Studies have shown that the lowest-cost actively managed funds do better than the average passive investment vehicle over the long term. High-cost active funds do worse than passive funds because of their high fees. Global real estate funds generated 1.2% more in ROI than their passive competitors over the last decade. Large capitalisation value stocks outperformed index funds by 1.13% on average. 

The study, however, is not conclusive, and there is research that suggests otherwise:

  • Only 24% of all actively managed funds did better than their passive rivals over the last decade in the market index
  • Active fund managers underperformed by 0.36% on average over the short-term, and their decline dragged on by 0.22% over five years
  • Active investments yielded only 3.7% in profits, compared to 10% ROI in passively managed investments

The success or failure of active funds largely depends on the circumstances, costs, active manager skills, and type of fund. For example: 

  • In the first half of 2020, foreign stock funds had better performance than their passive counterparts, whereas US stock funds could not
  • Active funds like intermediate core bonds, corporate bonds, and high-yield bonds generated better performance than passive investments
  • In prolonged price declines (a bear market), active funds in commodities, alternative and sector equities had higher success than passive funds 

The success rate of active investment is roughly 50% during the first half of the year, depending on the assets themselves, the market conditions, and the manager's skills.

Should you try to beat the market?

The reality is, only 6% of actively managed fund outperform the market in Europe. Therefore, the question is not whether you should solely invest in active or passive funds for better financial performance but whether you should try to beat the market. One reason people tend to stick to active funds is that they believe they can beat the market index. We do not deny that you cannot, but we believe that it, along with past performance, is not a guarantee of future profits, and you should be aware of factors to avoid risk.

Can active investing beat the market?

Yes and no, depending on your goals. You may be able to beat the market, but you're more likely to do it by luck than by being smart. In the active stock market, you can invest in small-cap stocks issued by companies valued between 300 million and 2 billion euros because the stock is cheaper than large-cap stocks issued by bigger companies. There is an opportunity to beat institutional investors in the stock market here since small-cap company stocks have performed better for investors than large-cap company stocks. However, small-cap company stocks are also more volatile, and therefore, investing here carries financial risk. If you are comfortable with the financial risks, there is no reason to be deterred from investing in them through companies.
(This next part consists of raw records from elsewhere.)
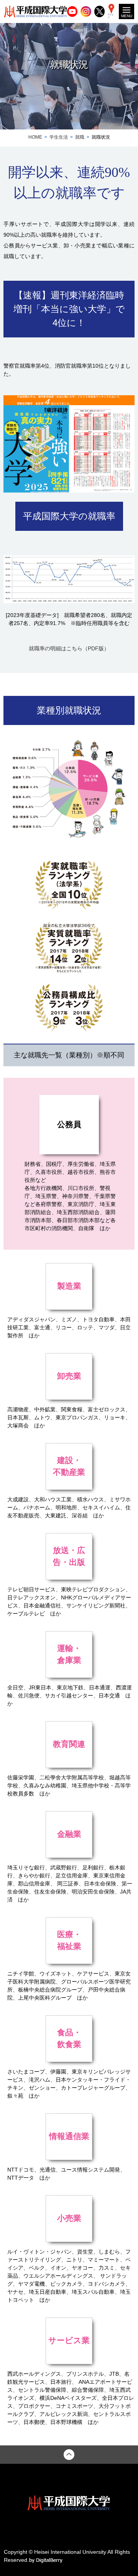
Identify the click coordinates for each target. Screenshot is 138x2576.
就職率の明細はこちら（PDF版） (69, 648)
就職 (79, 137)
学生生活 (58, 137)
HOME (35, 137)
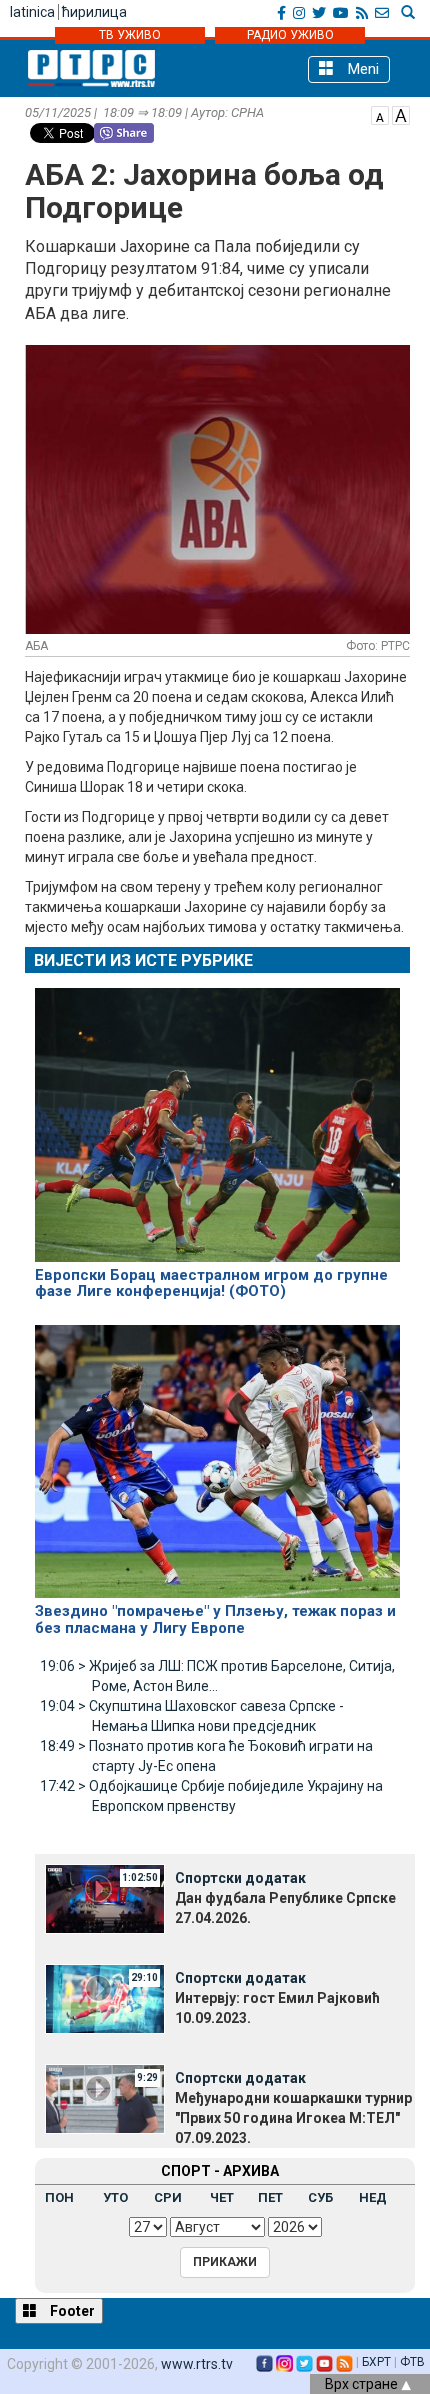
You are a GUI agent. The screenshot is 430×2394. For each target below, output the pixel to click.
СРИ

With proper research, investing in small-cap stocks can be worthwhile, provided that your ROI goals are worthwhile for the long term.


Are actively managed funds worth it? The answer varies. The majority of the time, active investments tend to underperform, and yet, no one has recommended dropping these funds. That is because the main purpose of active investment is not only to beat the market, but to manage the other aspects as well, such as minimising risks and tax management. Furthermore, some actively managed funds are also offered at a low cost, which have been shown to outperform passive investments with higher costs. Some examples of low-cost, actively managed investments are junk bonds, international real estate funds, international stock funds, and emerging markets. 

If there are differing results out of the studies, does this mean that investors should ignore investing in them and pick any portfolio they wish? Not at all. Just because there is contradictory portfolio investing outcomes does not mean that the studies done are useless. The data collected out of this pattern may very well favour a portfolio strategy in their personal finance at picking better funds for good performance or pick good managers.